Akan tetapi kondisi hutan di Indonesia dari tahun ke tahun mengalami penurunan karena derasnya laju degradasi dan deforestasi. Sejak 10 tahun terakhir telah disadari bahwa laju degradasi hutan cukup tinggi yakni  laju kerusakan 1,08 juta ha/tahun dan lahan kritis 30,197 juta ha. Persoalan mendesak di sektor kehutanan saat ini cukup kompleks seperti; (a) semakin kurang berkembangnya investasi; (b) rendahnya kemajuan pembangunan hutan tanaman; (c) minimnya pengendalian pembalakan dan perdagangan kayu liar, (d) meningkatnya luas kawasan hutan yang tidak terkelola dengan baik (e) merosotnya perekonomian masyarakat di dalam dan sekitar hutan yang diindikasikan dengan masih tingginya tingkat kemiskinan masyarakat di sekitar hutan. Kementrian Lingkungan Hidup dan Kehutanan mencatat  25.863 desa di dalam dan di sekitar kawasan hutan yang terdiri dari 9,2 juta rumah tangga, dengan 1,7 juta rumah tangga yang ada di kawasan hutan yang masuk dalam kategori keluarga miskin (www.mediaindonesia.com 10 maret 2019).

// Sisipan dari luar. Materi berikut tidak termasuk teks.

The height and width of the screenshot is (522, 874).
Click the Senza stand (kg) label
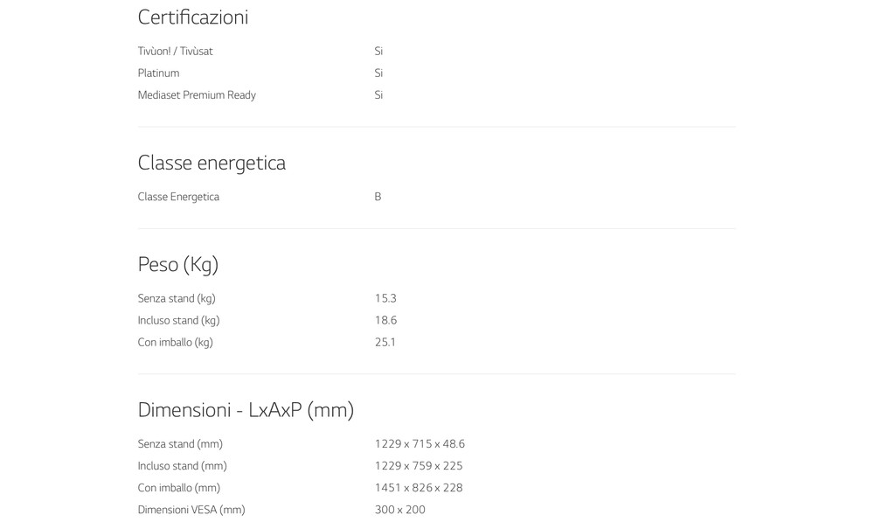[x=177, y=299]
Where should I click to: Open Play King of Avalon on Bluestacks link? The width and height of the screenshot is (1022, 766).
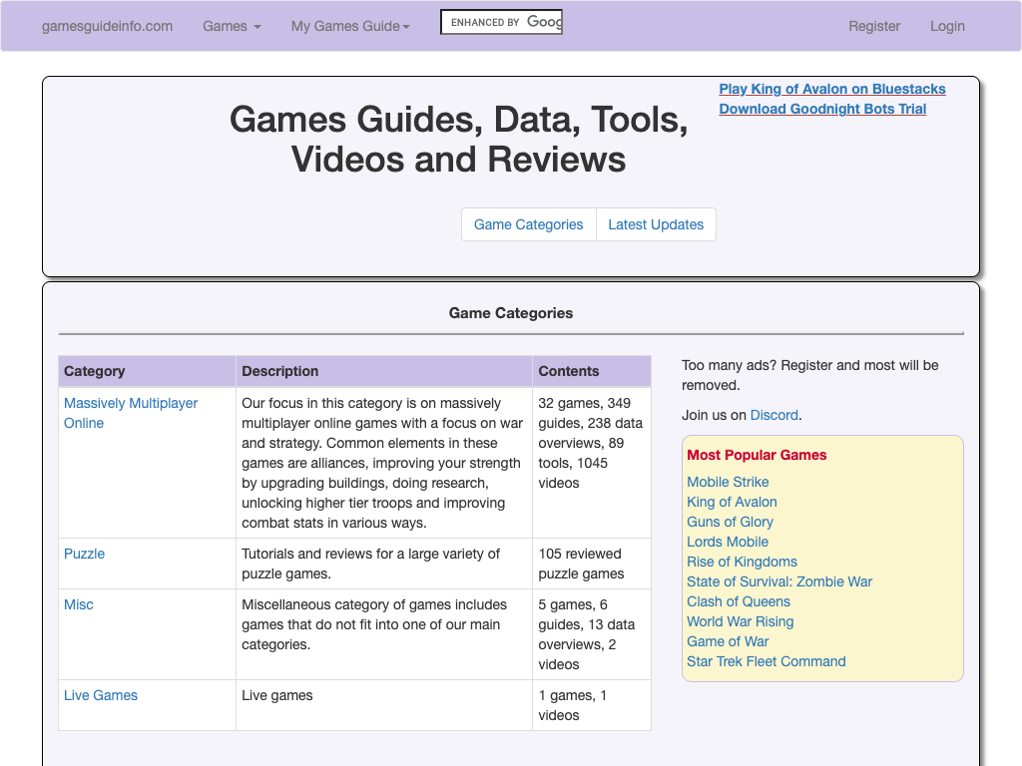click(832, 89)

Di sisi lain, perkembangan dunia Internasional dengan isu perubahan iklim terus mendorong Pemerintah Indonesia sebagai salah satu Negara yang memiliki hutan terluas, untuk berbuat lebih dalam melakukan mitigasi perubahan iklim di bidang kehutanan dalam hal ini pengurangan emisi dari degradasi dan deforestasi (REDD+). Pemerintah Indonesia terus menunjukkan komitmennya pada kesepakatan-kesepakatan internasional mengenai perubahan iklim dengan menerbitkan Undang-undang No . 16 Tahun 2016 mengenai Kesepakatan Paris terhadap Konvensi Kerangka Kerja PBB mengenai perubahan iklim. Komitmen untuk mengurangi perubahan emisi gas rumah kaca telah dipertegas dalam Kontribusi yang ditentukan secara nasional (Nationally Determined Contribution / NDC) Indonesia. Pada tahun 2030 Pemerintah Indonesia menargetkan untuk mengurangi emisi sebesar 29 % dengan upaya sendiri dan sampai 41 % tergantung kepada tingkat kerjasama internasional melalui pengurangan emisi disektor kehutanan, energi, transportasi, limbah, industri dan pertanian.

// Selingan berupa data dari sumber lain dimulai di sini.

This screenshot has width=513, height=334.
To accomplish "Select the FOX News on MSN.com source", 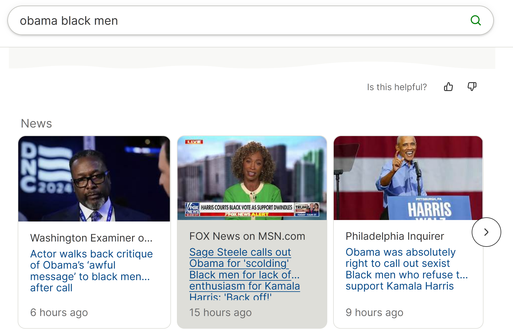I will coord(247,236).
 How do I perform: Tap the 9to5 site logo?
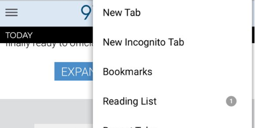point(87,12)
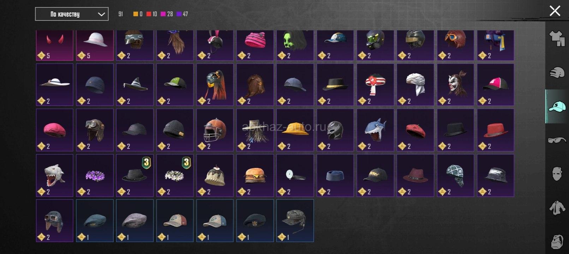Pick the purple flower wreath item
569x254 pixels.
(x=95, y=175)
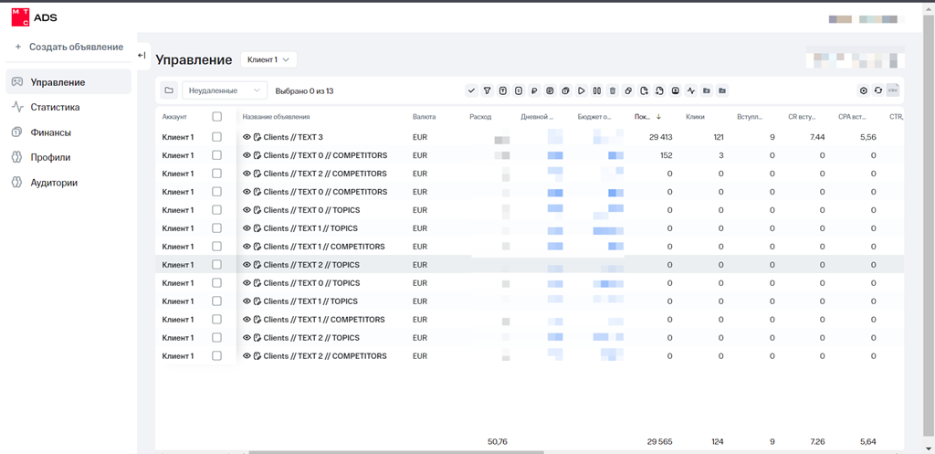Click the trash delete icon
Viewport: 935px width, 454px height.
coord(612,90)
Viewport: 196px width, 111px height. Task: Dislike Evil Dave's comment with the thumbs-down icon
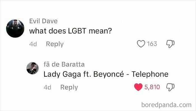[x=170, y=44]
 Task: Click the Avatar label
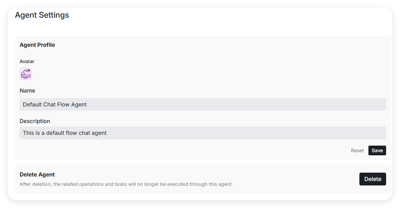tap(27, 61)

Hutan Indonesia merupakan sumber daya nasional yang sangat penting yang harus memberikan manfaat sebesar-besarnya bagi masyarakat, dan bukan hanya menguntungkan individu dan kelompok. Oleh karena itu pemanfaatan sumber daya alam seperti hutan hendaknya dilakukan dengan melibatkan seluruh unsur masyarakat dengan memanfaatkan potensi yang dimiliki secara penuh. Pemerintah Indonesia melalui Kementrian Lingkungan Hidup dan Kehutanan telah melaksanakan Program Perhutanan Sosial sebagai sebuah komitmen untuk melibatkan dan memberdayakan masyarakat dalam mengembangkan kemampuannya untuk berpartisipasi dalam pengelolaan hutan secara adil dan ramah lingkungan, dengan harapan tercapainya keamanan sosial dan kesejahteraan ekonomi.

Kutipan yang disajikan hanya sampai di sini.